La mesure des concentrations en métaux lourds échantillonnés par les lichens permet de renseigner sur la présence ou l’absence de contamination. Avec son caractère de polluant, le mercure a souvent été pris en compte dans les études de biosurveillance de l’environnement. Dans sa revue sur la bioaccumulation des métaux lourds dans les lichens, Garty, (2001) présentait les concentrations en mercure retrouvées dans les différents lichens en fonction du site d’échantillonnage (pollué versus non-pollué). Les zones relativement indemnes de

pollution indiquaient une gamme de variation de 0.02 à 3 µg.g-1. Les zones de contaminations

diffuses (zones urbaines ou à proximité de sources anthropiques peu denses) présentaient une gamme de variation équivalente. À proximité des sources industrielles (usine de chlore, raffinage de métaux) ou naturelles (site géothermique) émettrices de mercure, la gamme de variation était entre 0.02 et 20 µg.g-1, indiquant que les lichens pouvaient être utilisés pour indiquer la présence ou l’absence de contamination importante. Les mécanismes d’accumulation des métaux lourds par les lichens sont très étudiés par les lichenologistes et les biologistes.
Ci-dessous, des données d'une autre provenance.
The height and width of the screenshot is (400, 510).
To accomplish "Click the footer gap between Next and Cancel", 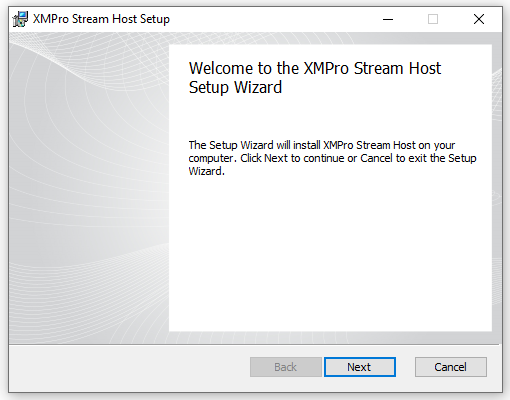I will click(x=405, y=367).
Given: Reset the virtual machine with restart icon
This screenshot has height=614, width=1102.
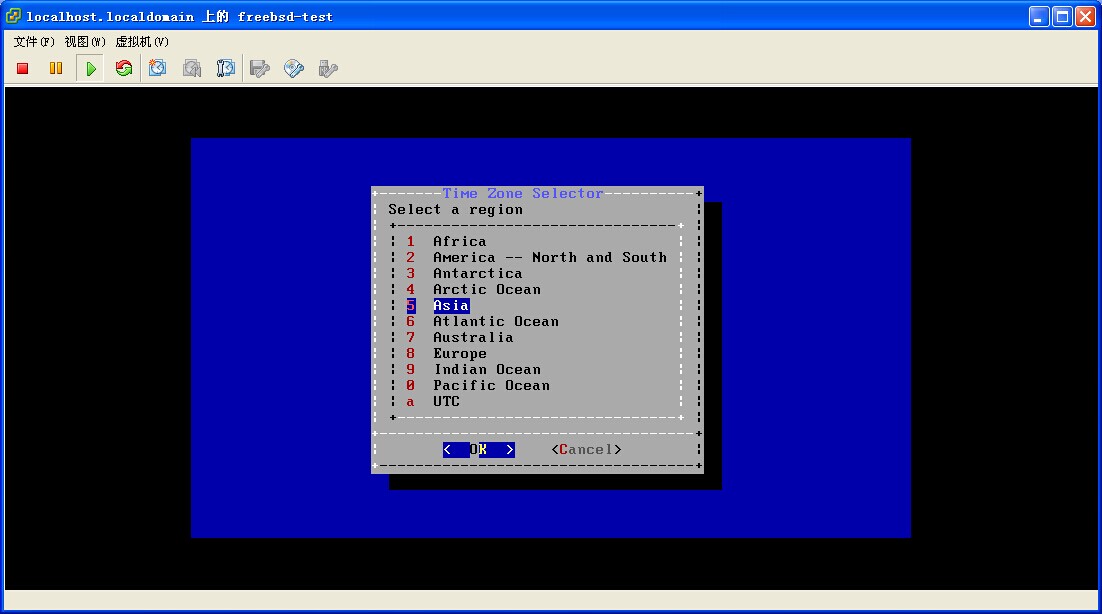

Néanmoins, ils restent des phénomènes extrêmement complexes et les facteurs contrôlant l’accumulation sont de plus variables en fonction du métal et de l’espèce de lichen (Backor and Loppi 2010). L’assimilation des métaux lourds dans la matrice lichénique est un processus dynamique qui implique accumulation et excrétion. Le temps de résidence dans un lichen a été déterminé entre 2 et 5 ans pour différents éléments (Walther et al. 1990). Sarret et al., (1998) présentaient l’accumulation d’une particule dans le lichen comme la succession de quatre étapes (cas général). D’abord adsorption du métal à la surface du lichen et dans les tissus intra-cellullaires, ensuite complexation intra-cellulaire à certaines métalloprotéines, puis complexation extra-cellullaire aux macro-molécules des parois du champignon avant de subir une dernière complexation avec les acides organiques comme les oxalates ou bien les acides licheniques. A la différence de nombreux autres métaux apportés au lichen par la matière particulaire de l’atmosphère, le Hg est majoritairement présent sous forme gazeuse élémentaire (Hg(0)) dans l’atmosphère. Le lichen doit donc dériver une partie de son mercure des dépôts secs de Hg(0). L’autre source provient certainement de dépôts secs et humides résultant de l’oxy-dation du Hg(0) par les différents oxydants atmosphériques. Néanmoins, à l’heure actuelle, aucun mécanisme n’a été identifié. Garty, (2001) reportait l’existence de corrélations entre Hg et Br (oxydant atmosphérique du Hg) dans les données disponibles sur les lichens. La concentration en Hg(0) étant homogène dans l’ensemble du réservoir atmosphérique global, les oxydants atmosphériques seraient peut-être la raison pour laquelle il existe des variations de concentrations importantes dans les lichens éloignés des sources de contaminations anth-ropiques (Carignan and Sonke, en révision).